The house is cool and Nuria slips on jammies and a flannel shirt, I pull on warmup pants and a t-shirt, and we go to the front room. Nuria makes her morning coffee then sits on the couch and watches TV news. I sit at the computer and start this blog. When it's about half written, I interrupt it to go and sit with Nuria.

"Te amo," she whispers to me.

"Te amo muchisimo," I whisper back. And because I'm in the mood, I add, "Te extraño, te necesito, te quiero, te deseo."

After a while, Nuria asks me what I want for breakfast. "Do you want gallo pinto?"

"With egg?" I ask.

"And sausage," she suggests.

"Sounds good."

Nuria goes to the kitchen and I go to the computer to finish writing this blog. Another day is beginning. Who knows what it will bring, where we will go, what we will do.

Saturday, December 4, 2021

Tis The Season

Day One: 

I was walking the aisles of the grocery section of Wally World, when I saw a sign advertising "homeless chickens."

"Wow," I thought, "homeless chickens! That sounds so sad. And now they're just waiting to be bought and taken to someone's home, only to be killed and eaten. From homeless to dead."

Then I got closer to the sign and I saw that it said, "boneless chickens." Oh. Well, that's entirely different. Same dead chickens, but now I need an eye exam.

Day Two:

I submitted a refill request to the Walmart pharmacy. After four days passed, I called the pharmacy and asked where was my prescription. They told me that a request had been sent to my doctor but they had not received a response. So I called my doctor. A nice young lady answered the phone. I described the situation and asked, "Why haven't you responded to the pharmacy with a refill order?"

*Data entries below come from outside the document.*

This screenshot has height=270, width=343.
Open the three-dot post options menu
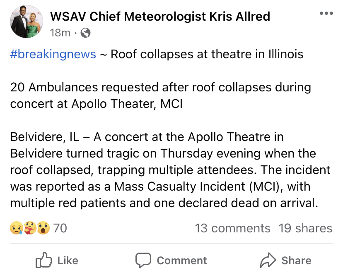click(326, 13)
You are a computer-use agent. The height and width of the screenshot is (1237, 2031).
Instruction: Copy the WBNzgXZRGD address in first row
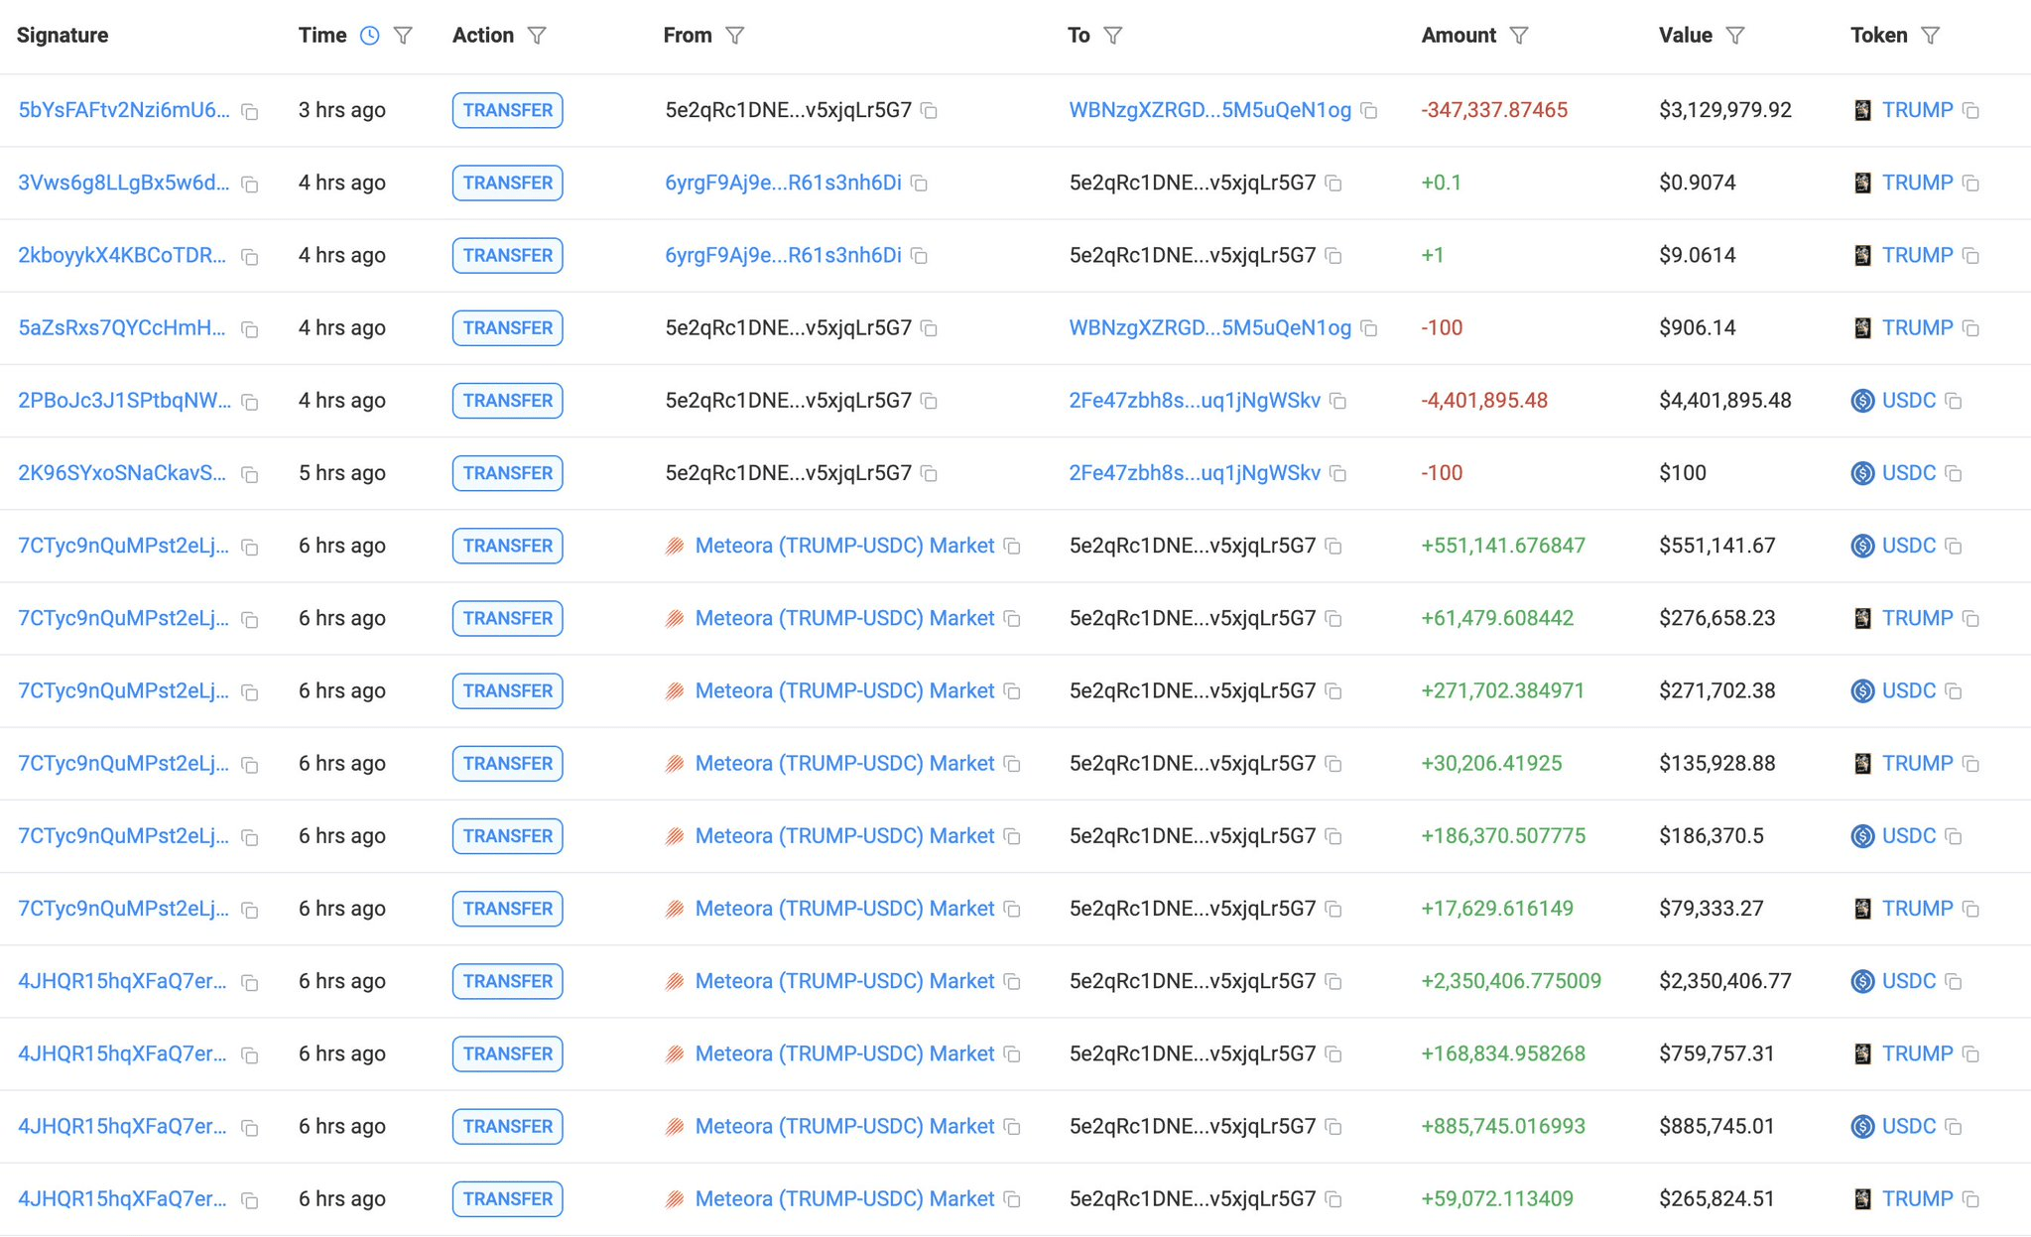point(1369,111)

Her answer was, "Our system has been down for five weeks."

Five weeks?! An essential medical system on which hundreds of patients depend can go down for five weeks with no one able to fix it? Am I in Burundi or the USA? I was not happy. But I got my refill the next day.

Day Three:

I found myself hanging drapes with Nuria. We got the windows of the great room at the front of the house decorated with new drapes. We got the windows in two bedrooms upstairs decorated with new drapes. It was a joint operation with Nuria. She found the drapes and used needle and thread or some similar magic to make them the correct length. I hung them on curtain rods.

Day Four:

I found myself stringing Christmas decorations with Nuria. We've got decorations outside and inside. Some of them have lighted bulbs. Some of the lighted bulbs blink on and off. My house looks more Christmas-y than it has looked in twenty years.

Day Five:

The water bill came in the mail. It's 30% higher than it has been. Partly, that's because Nuria has been living with me for a few weeks. And partly it's because the damn toilet runs constantly and it's getting worse. So I have to (a) replace the mechanism inside the toilet tank—the float valve and the flapper valve—or (b) replace the entire toilet, the bowl and tank. I haven't decided what to do about this. It's just one of those decisions hanging over my head.

And I need to buy presents for Nuria and I don't know what women of her age (a grandmother) would like to have. I've always hated buying gifts because it's always a struggle to divine what's in the head of another person. Nuria says I don't need to get her anything, but of course I know deep down she's hoping to get a few gifts. But what? What? If anyone has any ideas, please put them in the comments. And, thanks.